*問題の詳細*:
ヴラド・ドラキュラについての抜粋で、「ツェペシュ」はどういう意味だと書かれているか。

*提供された抜粋*:
______________________________
ヴラド・ドラキュラ(串刺し公)

ヴラド・ドラキュラまたはヴラド・ツェペシュと呼ばれ、そのイメージは、吸血鬼ドラキュラのモデルか、あるいはオスマン帝国と戦い、敵を串刺しにするなど残虐なところもあったルーマニアの英雄といったところだろうか。

まず、この時代においては、名前はヴラドだけで、これに個人毎に仇名、領地などをベースにしたサーネームが付く。父ヴラド2世がハンガリーのドラゴン騎士団*1の一員に叙せられドラクル*2と呼ばれたため、その子供という意味でドラキュラを当時、当人自身が名乗っていたそうだ。ツェペシュは串刺しという意味で、彼の行為から付けられた仇名である。

*1 当時のルクセンブルク家のハンガリー王ジギスムントがガーター騎士団などを真似て作ったもの。
*2 ドラコ(draco)というのはドラゴン(dragon)の元となった怪物で、同一ではないのだが、ラテン語ではどちらもドラコと呼んでいる。ドラゴンは悪魔の化身と見られることも多いため悪魔公と解釈されたこともある。

現代のルーマニアは中世のワラキア、モルダビア、トランシルヴァニアの3つの公国を含んでいるが、ヴラドそのワラキアの君主である。称号はスラブ系に多いヴォイヴォダで、これは大きな国では地方総督や軍指揮官の称号だったりするが、ワラキア、モルダビア級の国では、大きな国の宗主下にあることが多いとはいえ君主である。これは英語ではプリンスとされることが多く、従って日本語では公または侯と訳される。

ヴラドの家はワラキアの君主の家系なのだが、彼の祖父の代にその兄弟との相続争いがあり、それ以来、2つの家系が君主の座を争って定常的に不安定だった。さらに南からはオスマントルコの勢力が拡大し、西からはハンガリーの勢力の影響が増しており、まさに内憂外患の状態だった。
______________________________
*与えられた行*:
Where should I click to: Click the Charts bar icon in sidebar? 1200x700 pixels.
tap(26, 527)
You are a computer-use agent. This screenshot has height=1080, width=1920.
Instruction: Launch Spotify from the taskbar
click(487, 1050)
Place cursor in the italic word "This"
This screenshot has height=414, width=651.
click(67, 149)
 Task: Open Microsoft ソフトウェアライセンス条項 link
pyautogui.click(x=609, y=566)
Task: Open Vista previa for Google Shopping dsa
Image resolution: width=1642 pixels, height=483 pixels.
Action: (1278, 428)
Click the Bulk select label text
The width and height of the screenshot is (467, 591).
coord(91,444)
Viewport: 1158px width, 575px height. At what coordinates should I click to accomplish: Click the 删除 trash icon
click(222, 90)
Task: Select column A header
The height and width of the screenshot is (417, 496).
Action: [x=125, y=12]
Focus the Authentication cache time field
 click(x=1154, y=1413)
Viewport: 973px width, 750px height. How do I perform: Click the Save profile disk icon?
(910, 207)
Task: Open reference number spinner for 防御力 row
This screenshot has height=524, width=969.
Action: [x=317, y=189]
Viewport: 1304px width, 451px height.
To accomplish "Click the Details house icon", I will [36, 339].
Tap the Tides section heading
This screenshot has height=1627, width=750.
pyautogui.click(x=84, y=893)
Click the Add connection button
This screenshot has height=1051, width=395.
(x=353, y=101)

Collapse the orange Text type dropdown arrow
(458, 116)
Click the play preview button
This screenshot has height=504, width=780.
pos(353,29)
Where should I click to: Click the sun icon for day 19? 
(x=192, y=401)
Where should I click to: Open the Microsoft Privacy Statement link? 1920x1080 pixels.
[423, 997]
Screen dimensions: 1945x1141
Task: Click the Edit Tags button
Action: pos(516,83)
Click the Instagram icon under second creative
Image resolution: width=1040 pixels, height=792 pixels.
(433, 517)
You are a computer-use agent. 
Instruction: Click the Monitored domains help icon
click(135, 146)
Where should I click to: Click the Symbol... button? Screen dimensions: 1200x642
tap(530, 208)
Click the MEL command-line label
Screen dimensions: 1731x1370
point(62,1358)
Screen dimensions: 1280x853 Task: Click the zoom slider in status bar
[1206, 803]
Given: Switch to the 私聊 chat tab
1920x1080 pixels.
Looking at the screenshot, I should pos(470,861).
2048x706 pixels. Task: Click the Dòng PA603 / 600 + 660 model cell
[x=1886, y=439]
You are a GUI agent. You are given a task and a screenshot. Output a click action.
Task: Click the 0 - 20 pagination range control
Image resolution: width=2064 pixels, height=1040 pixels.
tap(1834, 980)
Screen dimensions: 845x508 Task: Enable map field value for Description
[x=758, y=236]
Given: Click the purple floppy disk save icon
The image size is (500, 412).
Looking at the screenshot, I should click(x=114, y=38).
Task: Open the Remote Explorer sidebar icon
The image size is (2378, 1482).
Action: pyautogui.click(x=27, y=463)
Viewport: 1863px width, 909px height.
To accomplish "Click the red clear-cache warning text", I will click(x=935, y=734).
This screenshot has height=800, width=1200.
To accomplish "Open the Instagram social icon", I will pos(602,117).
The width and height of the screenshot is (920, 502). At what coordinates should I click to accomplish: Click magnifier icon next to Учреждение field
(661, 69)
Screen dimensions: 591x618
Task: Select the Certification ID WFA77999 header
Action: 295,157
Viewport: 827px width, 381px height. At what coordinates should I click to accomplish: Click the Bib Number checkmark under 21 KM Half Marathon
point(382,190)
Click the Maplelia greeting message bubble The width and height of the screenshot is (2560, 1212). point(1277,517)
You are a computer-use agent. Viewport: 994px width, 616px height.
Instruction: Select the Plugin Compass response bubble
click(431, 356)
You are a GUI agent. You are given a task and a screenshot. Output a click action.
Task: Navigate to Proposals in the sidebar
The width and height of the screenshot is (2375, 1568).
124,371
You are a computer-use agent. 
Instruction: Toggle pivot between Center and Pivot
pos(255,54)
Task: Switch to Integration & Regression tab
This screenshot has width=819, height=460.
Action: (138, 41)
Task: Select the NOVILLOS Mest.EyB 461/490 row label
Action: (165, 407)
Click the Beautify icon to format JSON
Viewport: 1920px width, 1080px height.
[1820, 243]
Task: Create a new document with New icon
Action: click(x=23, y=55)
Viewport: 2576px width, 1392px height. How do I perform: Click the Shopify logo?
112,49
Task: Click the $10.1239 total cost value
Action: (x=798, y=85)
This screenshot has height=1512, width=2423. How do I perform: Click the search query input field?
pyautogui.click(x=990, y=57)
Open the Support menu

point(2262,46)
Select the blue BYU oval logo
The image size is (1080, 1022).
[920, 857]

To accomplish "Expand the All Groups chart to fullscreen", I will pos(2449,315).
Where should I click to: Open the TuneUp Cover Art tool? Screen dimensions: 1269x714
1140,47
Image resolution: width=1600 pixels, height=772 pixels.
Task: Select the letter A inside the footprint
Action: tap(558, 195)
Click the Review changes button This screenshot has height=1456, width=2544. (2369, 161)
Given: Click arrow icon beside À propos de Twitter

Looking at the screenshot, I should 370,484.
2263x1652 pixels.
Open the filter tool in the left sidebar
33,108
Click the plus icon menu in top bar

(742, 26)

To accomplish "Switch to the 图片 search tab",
______________________________
*出力結果*:
串刺しという意味である。